Blocks in red represent changed modules (rectangles are test files, and circles are source files). Arrows start from parent to child (meaning that a module is imported by a.test and a1). Initially, our data structures will look like this:

Our changed set is not empty.

That means we need to traverse all files in our filesystem to get a list of dependencies for every module in changed set. After the first iteration, we already discovered that at least b.test and a1.test needs to be run as dependencies of a.test and a1 respectively:

Carrying out another traversal.

Now we see that b2 is imported into both a.test and b2.test but we already have a.test in our originally changed files. In this case, we need to remove it from relatedPaths set and add it to the results. In case if a.test didn't have any dependency, Jest would simply merge it into results when returning it to the upstream caller.

In the end, we have only 2 test modules in our changed set and we already see that a.test is in our visited set and b2.test does not have any dependents. Basically, no-op here - after this iteration changed set will become empty, and we will break out of our BFS loop.
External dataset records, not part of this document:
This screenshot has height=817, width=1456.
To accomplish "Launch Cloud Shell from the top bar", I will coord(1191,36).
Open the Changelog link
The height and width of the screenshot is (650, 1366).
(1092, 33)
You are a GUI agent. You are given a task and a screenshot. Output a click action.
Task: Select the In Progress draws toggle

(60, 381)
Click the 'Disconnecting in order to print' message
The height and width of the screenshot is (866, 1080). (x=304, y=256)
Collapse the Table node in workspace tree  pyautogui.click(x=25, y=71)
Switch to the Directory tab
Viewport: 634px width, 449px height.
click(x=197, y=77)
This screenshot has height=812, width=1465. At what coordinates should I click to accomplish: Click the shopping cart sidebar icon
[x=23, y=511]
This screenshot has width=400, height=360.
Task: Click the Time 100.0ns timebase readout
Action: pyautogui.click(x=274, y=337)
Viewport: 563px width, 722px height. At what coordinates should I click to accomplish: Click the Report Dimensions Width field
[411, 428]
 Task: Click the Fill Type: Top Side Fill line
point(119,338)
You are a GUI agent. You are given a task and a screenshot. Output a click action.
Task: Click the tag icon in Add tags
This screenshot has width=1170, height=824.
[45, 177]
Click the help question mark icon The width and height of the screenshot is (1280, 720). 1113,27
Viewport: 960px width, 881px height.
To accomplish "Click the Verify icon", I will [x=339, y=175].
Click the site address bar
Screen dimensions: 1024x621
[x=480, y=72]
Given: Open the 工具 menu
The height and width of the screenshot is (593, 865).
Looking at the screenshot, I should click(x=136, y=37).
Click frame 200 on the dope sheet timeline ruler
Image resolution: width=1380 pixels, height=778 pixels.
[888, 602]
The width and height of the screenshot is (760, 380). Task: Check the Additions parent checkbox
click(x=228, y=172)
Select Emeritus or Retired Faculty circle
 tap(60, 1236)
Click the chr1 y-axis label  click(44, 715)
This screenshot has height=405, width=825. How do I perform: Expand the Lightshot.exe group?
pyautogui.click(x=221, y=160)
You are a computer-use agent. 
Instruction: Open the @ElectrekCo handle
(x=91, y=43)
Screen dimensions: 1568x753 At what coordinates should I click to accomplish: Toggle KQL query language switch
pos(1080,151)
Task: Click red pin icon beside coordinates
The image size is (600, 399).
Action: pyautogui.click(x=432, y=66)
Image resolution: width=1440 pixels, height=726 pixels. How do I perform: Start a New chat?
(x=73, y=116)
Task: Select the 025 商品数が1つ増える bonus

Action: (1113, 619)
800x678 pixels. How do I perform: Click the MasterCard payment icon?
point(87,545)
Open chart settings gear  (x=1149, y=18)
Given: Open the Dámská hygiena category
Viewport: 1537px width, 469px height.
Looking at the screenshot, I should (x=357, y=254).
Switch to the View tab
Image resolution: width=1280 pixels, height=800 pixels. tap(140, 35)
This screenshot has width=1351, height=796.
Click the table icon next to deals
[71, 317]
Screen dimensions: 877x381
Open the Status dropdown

As a result, we can narrow down our test scope from 5 test files down to 4. It’s not so impressive but keep in mind that I have picked a very small dataset for this example for simplicity — in real-world projects, there would be thousands of files, and improvement can be really drastic.

You can find the original implementation here.

Final thoughts

Do you think this algorithm can be improved? What if we could have inverse links to the dependent modules as part of file metadata (similar to DOM elements that have reference to the parent)? In this case, we would not have to traverse the entire file system and focus only on a subset of it.